■GPS誘導とレーザー誘導
航空自衛隊の対地攻撃能力について、前回、従来の自由落下爆弾に続いて91式爆弾用誘導装置GCS-1、JDAMが導入され、精密誘導航空打撃戦の端緒についたことを提示しました。
航空自衛隊はGBU-38JDAMに続きGBU-54LJDAMを導入し、最近新たに導入した新装備、2000ポンドGPS誘導爆弾GBU-31,滑空精密誘導爆弾GBU-39,レーザー誘導爆弾GBU-12ペイブウェイ、これらの装備により漸く自衛隊も爆弾という装備の面では、第一線級の能力を整備するに至りました。島嶼部防衛や策源地攻撃など、これによりようやく光明が見えてきた、少なくともこれまでは不充分な装備にて第一線要員に、想定外の任務、政治的に想定外としてきた任務へ向かわせる事を強いてきましたから、今回導入している装備により、具体的な任務飛行を、単独では難しくとも日米共同ならば実施を検討できる水準となった、といえるでしょう。

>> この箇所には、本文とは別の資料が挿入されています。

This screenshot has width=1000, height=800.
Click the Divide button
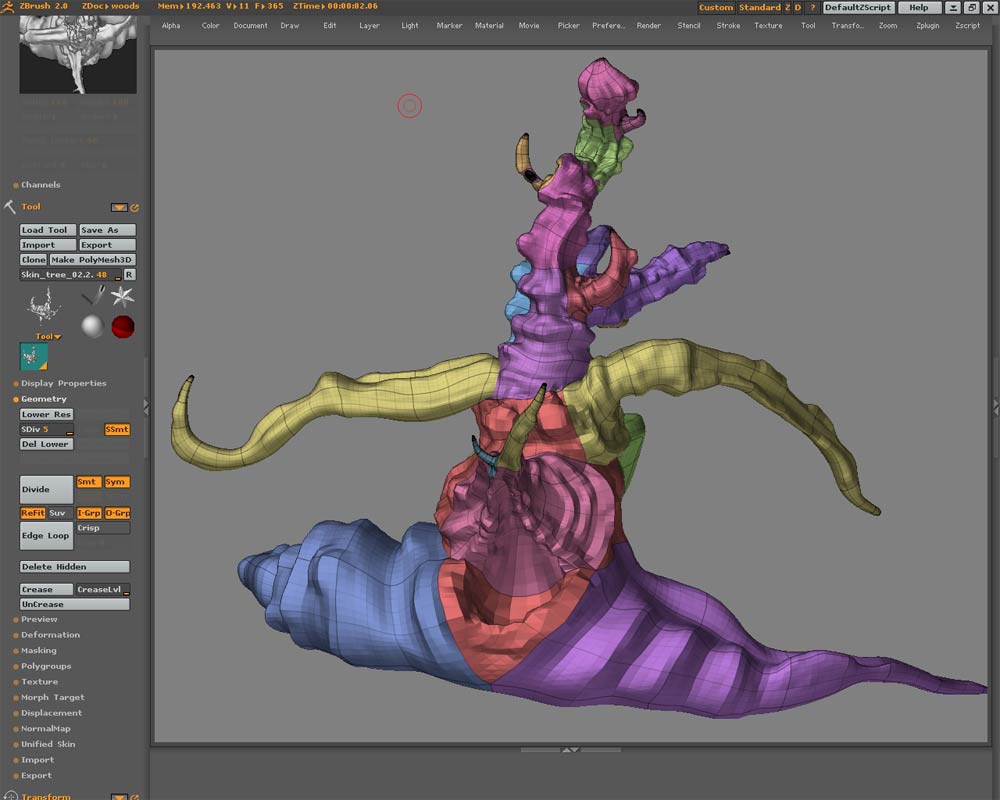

GBU-54LJDAM、レーザーJDAMの略称です。元々JDAMはGPSにより入力された座標を正確に落下し直撃する精密誘導爆弾です、が、JDAMが開発される以前にはレーザー誘導爆弾が精密誘導爆弾の代名詞となっています。元々、GPSは複数のGPS衛星が参画座標を描くことで自己位置を標定するものですので、GPS衛星が一定数打ち上げられなければなりません、しかし、アメリカにおいて防衛用衛星航法構想が提示されたのは1973年、最初のGPS衛星ナブスター1が打ち上げられたのは1978年、航法用に使用出来る水準となったのは1980年代であり、常時世界中で確実に3基以上の衛星が頭上を飛行し使用できる環境は湾岸戦争時代を待ってからのものでした。この時代、一番信頼が置けたのはレーザー誘導爆弾であったわけです。
レーザー誘導方式とは、航空機や地上誘導員がレーザーを目標に照射、この照射装置は大型小銃と同程度の大きさで可搬性があるものですが、目標に照射されたレーザーは周辺にレーザー光を反射し、爆弾に取り付けられたレーザー誘導装置がその反射光を感知、自己をその反射源へ誘導し命中する、というもの。レーザーは不可視光線です。万全に見えますが難点がありまして、先ず、悪天候、濃霧や豪雨ではレーザーが水滴等に拡散してしまうためレーザー誘導爆弾が感知できません、高高度から投下する場合、積乱雲はもちろん、一定以上の層の雲も誘導を妨害します、GPSは電波であり光線ではない為に気象の影響を受けませんが、レーザー誘導爆弾はこうした限界があった訳です。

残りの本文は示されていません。